_BRANO PROPOSTO_
########

Ma questa non è e non sarà mai una scusante sufficiente e qualcuno che ha tentato di mettere in ginocchio Cosa Nostra in verità c’è stato, in molti casi perdendo anche la vita. Difatti il 10 febbraio del 1986 ha avuto inizio quello che fu poi riconosciuto il più grande processo nella storia della criminalità organizzata, con 475 imputati, poi scesi a 460, 19 ergastoli e 2665 anni di reclusione. Durante la seconda guerra di mafia, avvenuta agli inizi degli anni ottanta, due fazioni mafiose, quella dei corleonesi, con a capo Salvatore Riina e Bernardo Provenzano, e quella palermitana, guidata da Stefano Bontate, Salvatore Inzerillo e Gaetano Badalamenti, si contesero il territorio all’ultimo sangue, arrivando a commettere almeno un omicidio al giorno e tra il 1981 e il 1983 vennero commesse circa 600 uccisioni.

########

_MATERIALE_
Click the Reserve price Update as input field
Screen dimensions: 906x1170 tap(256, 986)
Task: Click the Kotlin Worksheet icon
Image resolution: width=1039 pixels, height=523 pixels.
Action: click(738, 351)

########

_ESERCIZI_
(a) Elenca i capi delle due fazioni mafiose citati nel brano su Cosa Nostra, indicando per ciascuno la fazione di appartenenza.
(b) Rispondi alle seguenti domande sul brano su Cosa Nostra:
(i) In quale data ebbe inizio il processo?
(ii) Quanti erano gli imputati prima che il numero scendesse a 460?
(iii) Circa quante uccisioni furono commesse tra il 1981 e il 1983?
(c) Scrivi un seguito al brano su Cosa Nostra, riprendendo dal punto in cui si interrompe.

_SOLUZIONI_
(a)
Salvatore Riina: corleonesi
Bernardo Provenzano: corleonesi
Stefano Bontate: palermitana
Salvatore Inzerillo: palermitana
Gaetano Badalamenti: palermitana

(b)
(i) Il 10 febbraio 1986.
(ii) 475.
(iii) Circa 600.

(c)
Una carneficina interrotta grazie alla squadra antimafia, ma soprattutto alle dichiarazioni del pentito Tommaso Buscetta, chiamato il boss dei due mondi per via delle sue lunghe permanenze in America, scappato in Brasile giusto in quegli anni. L’inizio del maxiprocesso ha segnato un punto importantissimo di frattura per le associazioni mafiose siciliane, ma purtroppo le elevatissime condanne hanno poi dato inizio a una nuova era, quella delle stragi per ricattare lo Stato, durante le quali sono state uccise persone valorose come Falcone e Borsellino.
Oggi, 19 ottobre 2025, è stato presentato in anteprima e fuori concorso, nella sezione Freestyle, il lungometraggio La Camera di Consiglio della regista Fiorella Infascelli. Scritto insieme allo sceneggiatore Mimmo Rafele e con la collaborazione di Francesco La Licata, il film ripercorre i 36 lunghissimi giorni di camera di consiglio, durante i quali gli otto giurati della giuria popolare sono stati rinchiusi in un bunker del carcere Ucciardone di Palermo, per scegliere chi assolvere e chi condannare tra i 460 imputati.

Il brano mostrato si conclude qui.